## AUFGABE 1
Beantworte zum Textauszug über Bergsport diese Fragen:
(a) An welchen zwei Universitäten laufen derzeit Projekte zum gesundheitlichen Nutzen von Bergsport?
(b) Welche Person wird mit ihrem Team bei der Bergsportabteilung genannt?
(c) Bei welchem Ruhegebiet nahe Innsbruck verhinderte der Alpenverein die Auflösung?

################

Sehr wichtig ist für mich Bergsport und Gesundheit. Denn das bekommt in der öffentlichen Wahrnehmung immer noch viel zu wenig Aufmerksamkeit.
Viele Menschen wissen ja gar nicht, wie schön unsere Berge, die Hütten und Wege sind oder wie gesund es ist und gut es tut, sich in den Bergen zu bewegen. Speziell die Jugend liegt mir da am Herzen. Ihr muss man die Natur näher bringen, damit sie weniger daheim sitzt und mehr rausgeht. Mit der Paracelsus Universität in Salzburg und der Sportuniversität in Innsbruck haben wir daher derzeit Projekte laufen, um den gesellschaftlichen Nutzen von Bergsport für die Gesundheit wissenschaftlich hinterlegen zu lassen.
Welche Themen sind Ihnen außerdem ein Anliegen?
Natürlich die Sicherheit am Berg. Wir haben mit Michael Larcher und seinem Team eine tolle Bergsportabteilung. Wir bieten viele Kurse an und wollen die Leute schulen, damit sie die Gefahr besser einschätzen können. Da hat sich in den letzten Jahren viel getan. „Halbschuhtouristen“ sind viel seltener geworden, und die Unfallzahlen sind an und für sich rückläufig. Aber mit der Ausrüstung allein ist es nicht getan; man muss auch das Hirnkastl einschalten, und das tut man besser, wenn man sich auskennt, also ein Bewusstsein für das Risiko hat. Dafür bieten wir verschiedenste Kurse an. Außerdem stehen wir für den alpinen Naturschutz ein. Wir sind kein grüner Fundamentalistenverein. Wir reden mit allen, und es geht uns darum, einen Konsens zu finden. Wir wollen so stark sein, dass wir gefragt werden und mitgestalten können. Bei den Kalkkögeln, nahe Innsbruck, war der Alpenverein die treibende Kraft, dass dieses Ruhegebiet nicht aufgelöst wurde. Wenn wir nicht so massiv argumentiert hätten, wäre die Politik drübergefahren.
Die alpinen Vereine leisten einen enormen Beitrag, um die Infrastruktur am Berg für den Tourismus zu erhalten. Ist das auch weiterhin zu schaffen?

################

## AUFGABE 2
Gib einen Teil der Datensätze Zeile für Zeile unverändert wieder. Beginne bei der Zeile mit „handkerchief (429, 1159)“, schließe sie ein und höre am Ende der Datensätze auf, wobei du die Bilder weglässt.

################

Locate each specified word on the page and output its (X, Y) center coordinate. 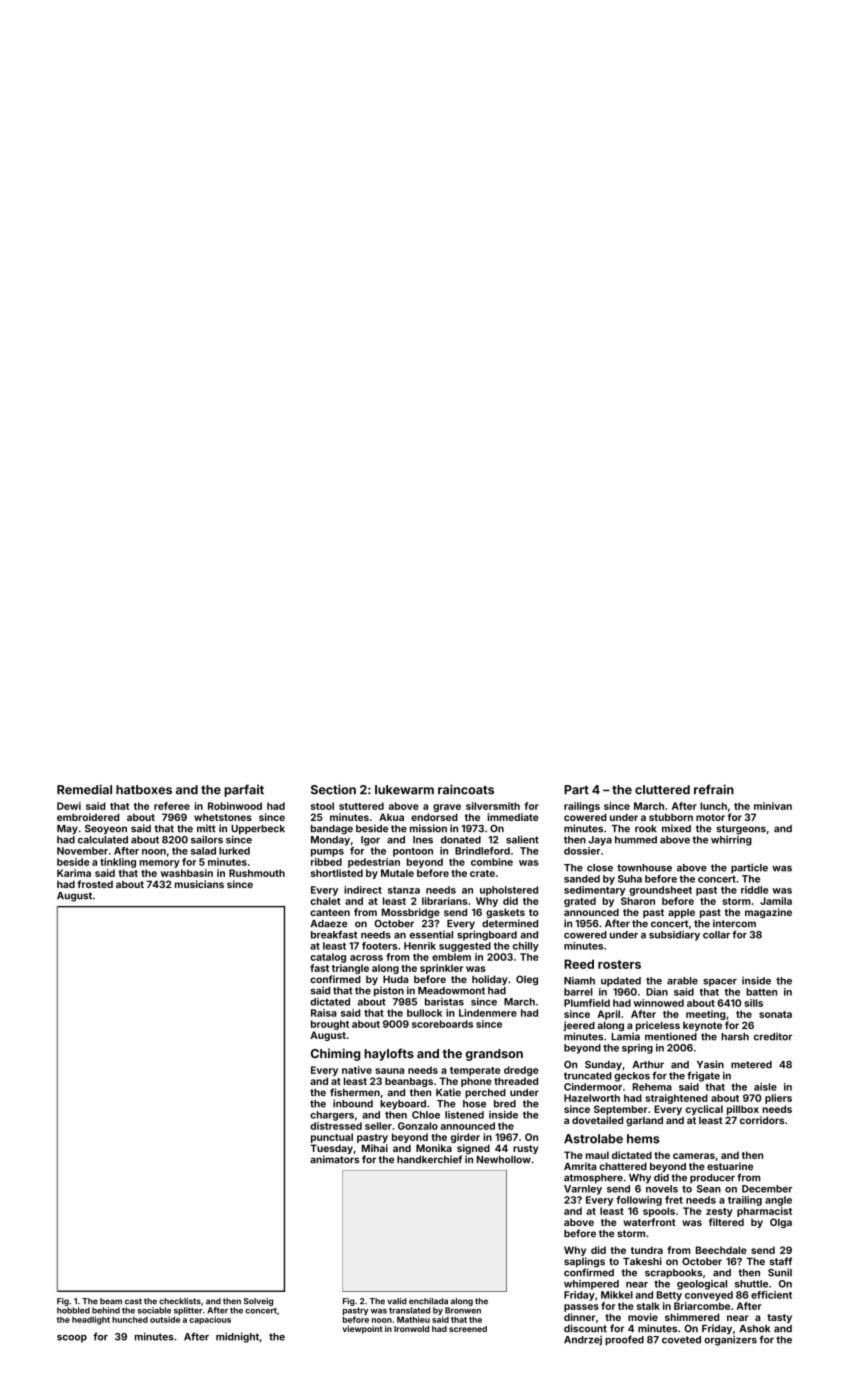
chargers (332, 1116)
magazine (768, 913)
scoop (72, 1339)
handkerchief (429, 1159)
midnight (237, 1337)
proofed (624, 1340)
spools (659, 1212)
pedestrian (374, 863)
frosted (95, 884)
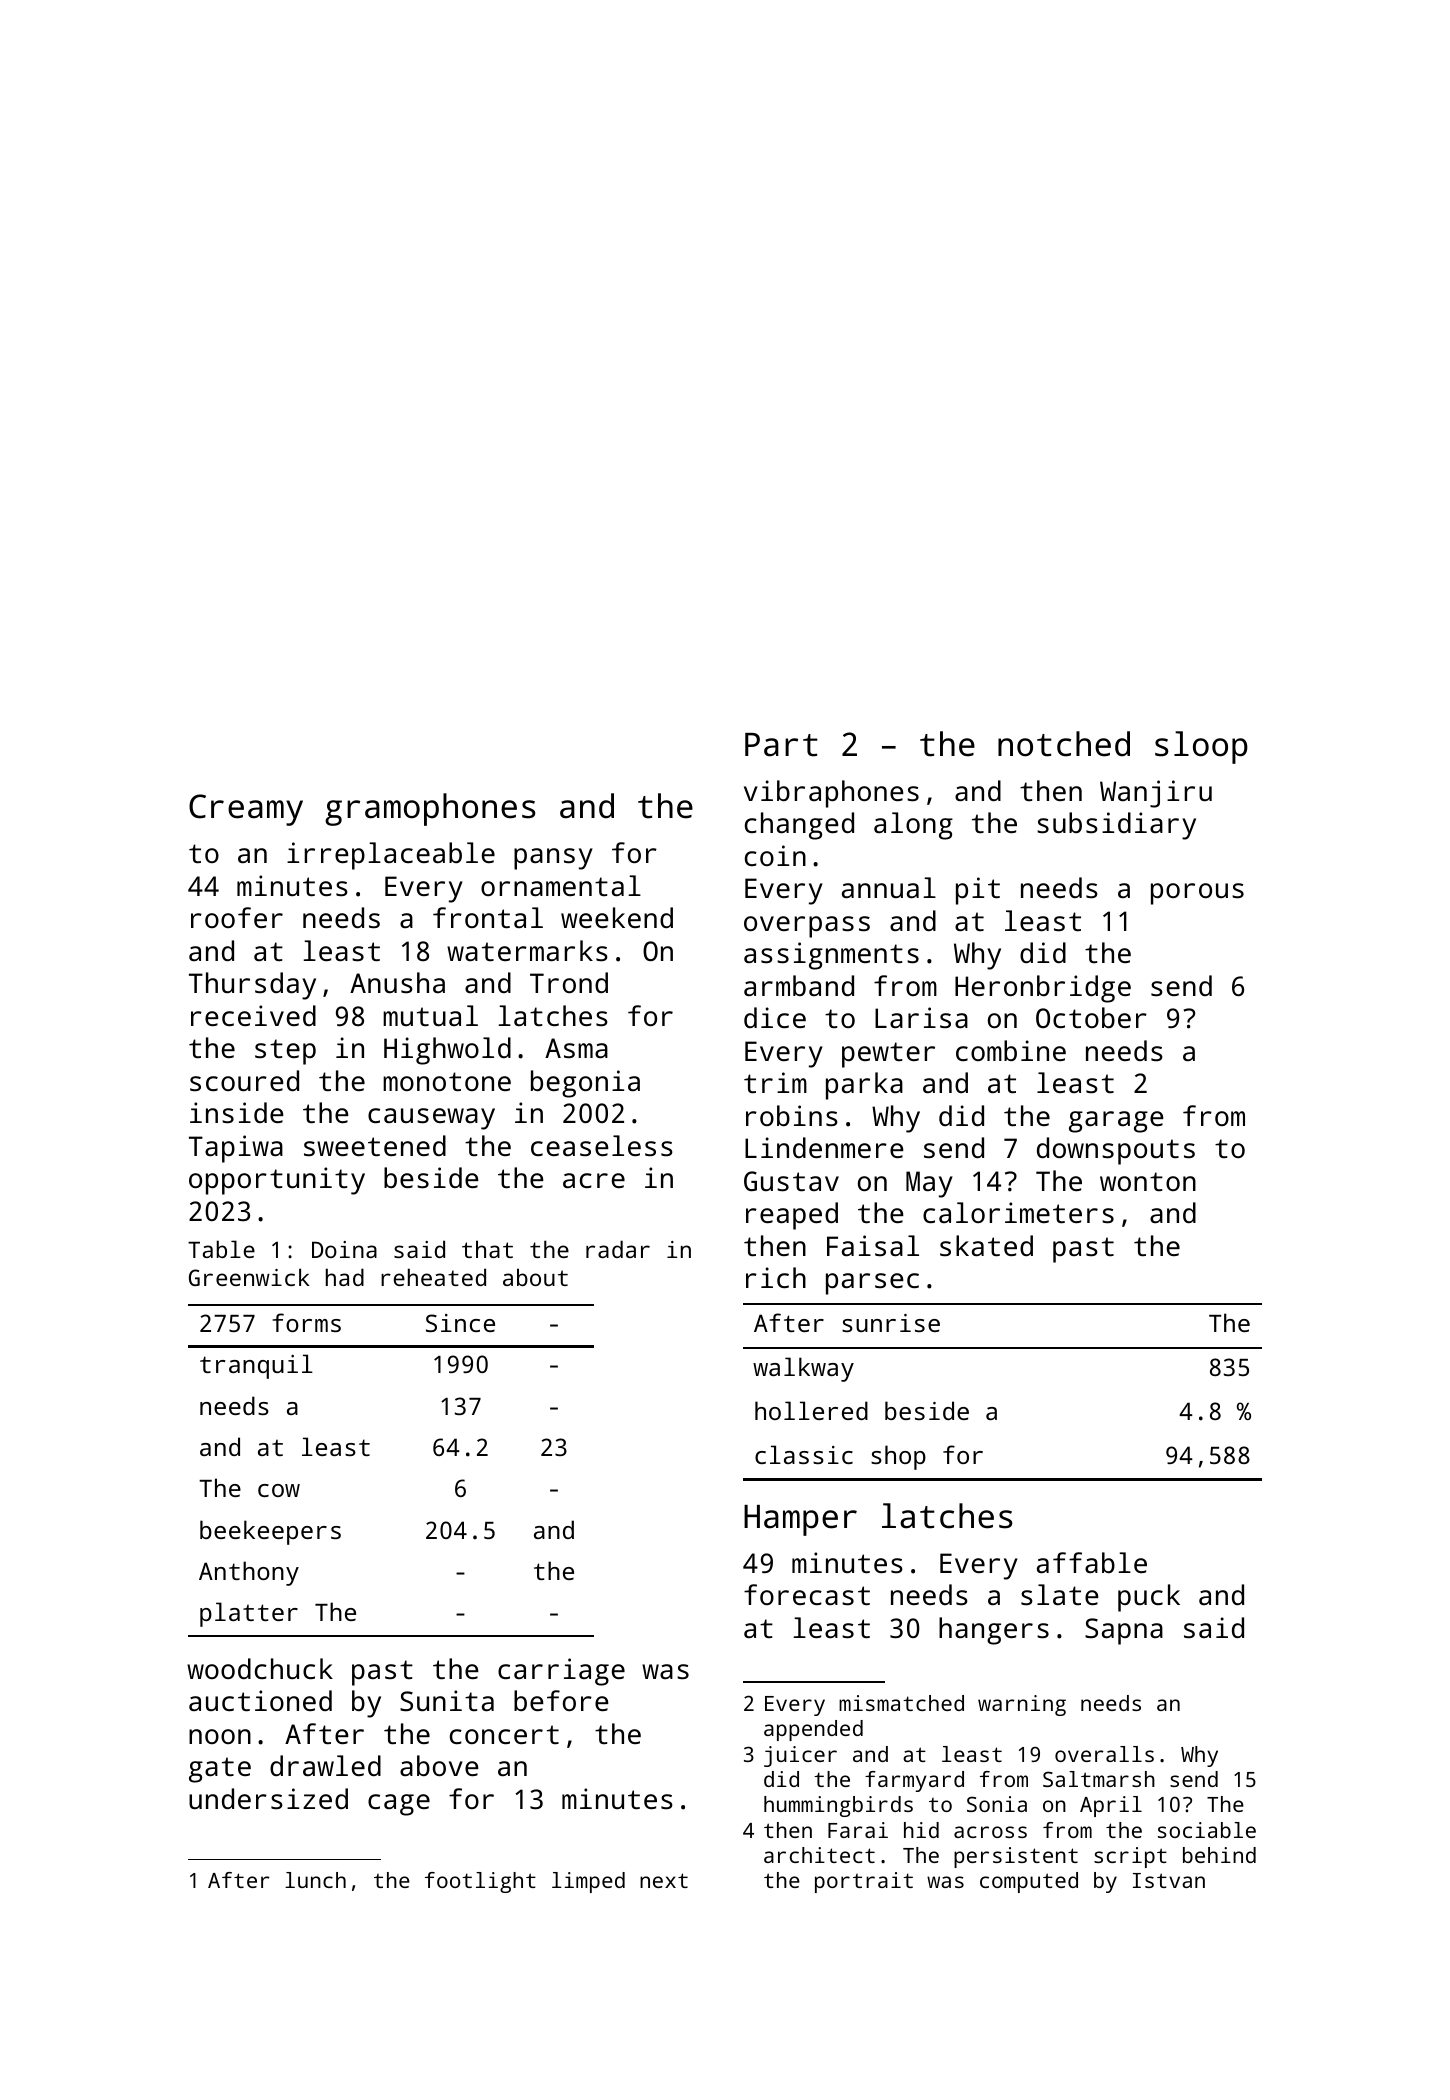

################

## ANTWORT 1
(a) An der Paracelsus Universität in Salzburg und an der Sportuniversität in Innsbruck.
(b) Michael Larcher.
(c) Bei den Kalkkögeln.

## ANTWORT 2
handkerchief (429, 1159)
midnight (237, 1337)
proofed (624, 1340)
spools (659, 1212)
pedestrian (374, 863)
frosted (95, 884)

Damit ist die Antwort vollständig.